The horse for patients/clinicians is actually whether this illness should be investigated from
a medical perspective or from a social/public health/ psychological viewpoint. The approx
2,500 peer-reviewed papers of the last 25 years that overwhelmingly support a medical
approach have not resulted in anything meaningful like clinical treatment trials. Why? We
have treatments for many diseases of unknown etiology. The xmrv "horse" just happens to
be one in the public eye that might influence policy.
Wanting quick fixes and explanations is a bias that should be questioned as you say. It is
also rather transparent and easy to discuss. Various groups have challenged the original
paper of the National Cancer Council, Cleveland Clinic and the WPI. And done so formally
in published commentaries. What I don't see is the other side of the coin.
One example:- the (inappropriate) name "CFS" was coined by the CDC in the 1980's to
classify outbreaks of a "flu from which no one recovered". In 2010 the CDC conducts a
study. The case definition it uses excludes those after whom it itself named the disease.
(Because of the presence of neurological abnormalities). What is going on? Why has the
CDC altered it's research definition so dramatically? Why is this definition so at odds with
clinical experience?
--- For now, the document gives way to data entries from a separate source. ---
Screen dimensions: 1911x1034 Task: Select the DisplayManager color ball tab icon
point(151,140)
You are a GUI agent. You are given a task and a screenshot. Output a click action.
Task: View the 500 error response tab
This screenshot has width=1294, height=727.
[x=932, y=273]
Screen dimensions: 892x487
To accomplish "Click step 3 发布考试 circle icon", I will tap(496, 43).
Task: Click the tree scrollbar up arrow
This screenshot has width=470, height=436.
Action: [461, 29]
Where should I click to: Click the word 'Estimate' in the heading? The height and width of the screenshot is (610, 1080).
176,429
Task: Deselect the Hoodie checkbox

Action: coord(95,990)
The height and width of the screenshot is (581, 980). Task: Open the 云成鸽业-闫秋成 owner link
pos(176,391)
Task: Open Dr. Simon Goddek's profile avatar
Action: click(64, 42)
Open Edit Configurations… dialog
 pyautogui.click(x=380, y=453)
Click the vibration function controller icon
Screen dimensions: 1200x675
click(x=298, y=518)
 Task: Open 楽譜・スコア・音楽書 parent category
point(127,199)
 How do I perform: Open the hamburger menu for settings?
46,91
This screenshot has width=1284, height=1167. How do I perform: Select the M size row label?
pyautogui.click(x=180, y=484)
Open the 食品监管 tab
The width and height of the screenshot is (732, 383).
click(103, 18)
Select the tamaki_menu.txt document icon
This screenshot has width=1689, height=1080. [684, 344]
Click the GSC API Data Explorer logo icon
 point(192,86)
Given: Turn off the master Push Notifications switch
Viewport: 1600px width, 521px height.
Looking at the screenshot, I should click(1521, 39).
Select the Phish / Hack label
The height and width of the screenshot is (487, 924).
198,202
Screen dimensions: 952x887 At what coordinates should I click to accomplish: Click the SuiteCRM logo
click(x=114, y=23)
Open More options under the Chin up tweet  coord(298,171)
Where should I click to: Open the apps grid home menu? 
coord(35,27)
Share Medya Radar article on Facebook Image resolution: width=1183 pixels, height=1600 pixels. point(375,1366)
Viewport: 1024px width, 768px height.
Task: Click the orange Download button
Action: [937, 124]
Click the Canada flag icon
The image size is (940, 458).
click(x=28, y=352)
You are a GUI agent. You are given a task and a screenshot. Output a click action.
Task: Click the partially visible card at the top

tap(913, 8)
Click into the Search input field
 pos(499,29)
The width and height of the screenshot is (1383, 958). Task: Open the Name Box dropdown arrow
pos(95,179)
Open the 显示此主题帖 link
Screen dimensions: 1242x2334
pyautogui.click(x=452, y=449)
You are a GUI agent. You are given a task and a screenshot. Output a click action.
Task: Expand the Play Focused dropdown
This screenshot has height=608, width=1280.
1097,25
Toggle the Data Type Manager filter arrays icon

Is this warranted or not? I do not see scientific commentary discussing
this.
Another: it is a matter of public record that the CDC was at the receiving end of
congressional investigations for mis-appropriating money earmarked for CFS research.
Money was allegedly diverted for "more worthy research". Many of the same people are
involved in the recent research. Is not the onus on the CDC to keep this issue in the open?
The potential confirmation bias of those producing the Sep 2009 paper has been formally
discussed. But none of those 3 labs have been charged with finds mis-appropriation.
Where are the questions to the CDC from the scientific community requesting affirmation
that past history has not biased the recent study?